■ Task statement ■
Counting the line with "Screen dimensions: 636x572" as the last one, copy out the lines of the data exactly from the first onward.

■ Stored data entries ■
################

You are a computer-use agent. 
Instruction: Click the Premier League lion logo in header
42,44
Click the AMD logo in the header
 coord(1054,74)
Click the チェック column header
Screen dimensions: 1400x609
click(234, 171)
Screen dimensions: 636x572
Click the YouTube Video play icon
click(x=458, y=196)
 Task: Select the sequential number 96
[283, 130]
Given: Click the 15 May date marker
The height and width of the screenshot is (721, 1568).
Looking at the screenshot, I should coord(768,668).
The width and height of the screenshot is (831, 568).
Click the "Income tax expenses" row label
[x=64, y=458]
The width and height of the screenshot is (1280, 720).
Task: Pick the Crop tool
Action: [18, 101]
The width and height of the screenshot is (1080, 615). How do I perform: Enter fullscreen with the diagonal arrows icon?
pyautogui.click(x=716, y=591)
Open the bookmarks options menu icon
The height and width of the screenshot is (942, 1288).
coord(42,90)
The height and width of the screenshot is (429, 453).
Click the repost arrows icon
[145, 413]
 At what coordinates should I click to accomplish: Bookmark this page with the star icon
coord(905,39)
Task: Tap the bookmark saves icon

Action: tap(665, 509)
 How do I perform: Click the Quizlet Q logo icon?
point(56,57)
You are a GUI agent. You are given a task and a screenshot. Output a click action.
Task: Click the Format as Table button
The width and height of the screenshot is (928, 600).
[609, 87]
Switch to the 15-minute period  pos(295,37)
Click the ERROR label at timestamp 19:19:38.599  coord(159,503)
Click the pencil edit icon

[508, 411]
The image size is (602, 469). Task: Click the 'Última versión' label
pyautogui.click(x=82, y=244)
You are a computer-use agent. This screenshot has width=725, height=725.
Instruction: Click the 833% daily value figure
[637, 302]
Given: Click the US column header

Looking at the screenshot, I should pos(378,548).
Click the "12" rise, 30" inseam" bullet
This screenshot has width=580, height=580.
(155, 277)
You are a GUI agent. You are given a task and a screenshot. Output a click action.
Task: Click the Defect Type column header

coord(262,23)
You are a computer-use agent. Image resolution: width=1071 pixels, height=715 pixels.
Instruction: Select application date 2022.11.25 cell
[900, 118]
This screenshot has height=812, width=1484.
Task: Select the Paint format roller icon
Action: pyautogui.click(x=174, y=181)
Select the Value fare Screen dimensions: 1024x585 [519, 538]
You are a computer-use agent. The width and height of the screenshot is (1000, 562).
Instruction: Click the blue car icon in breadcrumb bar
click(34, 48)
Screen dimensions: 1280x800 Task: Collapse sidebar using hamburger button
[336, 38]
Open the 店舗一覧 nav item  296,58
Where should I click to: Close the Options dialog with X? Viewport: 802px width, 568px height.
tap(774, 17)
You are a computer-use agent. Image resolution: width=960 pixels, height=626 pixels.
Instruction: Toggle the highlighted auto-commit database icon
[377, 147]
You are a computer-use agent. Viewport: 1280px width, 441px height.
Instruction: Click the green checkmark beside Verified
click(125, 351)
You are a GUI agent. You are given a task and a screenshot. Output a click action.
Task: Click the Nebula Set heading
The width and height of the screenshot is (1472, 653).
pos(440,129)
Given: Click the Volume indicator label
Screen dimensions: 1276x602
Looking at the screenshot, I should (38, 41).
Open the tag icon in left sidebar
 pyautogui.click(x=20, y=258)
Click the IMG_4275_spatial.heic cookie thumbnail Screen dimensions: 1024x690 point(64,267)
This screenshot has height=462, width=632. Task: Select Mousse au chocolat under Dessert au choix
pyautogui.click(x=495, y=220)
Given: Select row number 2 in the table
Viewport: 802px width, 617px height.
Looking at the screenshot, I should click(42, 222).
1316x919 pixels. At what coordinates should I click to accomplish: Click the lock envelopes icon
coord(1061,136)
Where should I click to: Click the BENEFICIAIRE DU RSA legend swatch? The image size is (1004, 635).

################

■ Result of the exercise ■
You are a computer-use agent. 
Instruction: Click the Premier League lion logo in header
42,44
Click the AMD logo in the header
 coord(1054,74)
Click the チェック column header
Screen dimensions: 1400x609
click(234, 171)
Screen dimensions: 636x572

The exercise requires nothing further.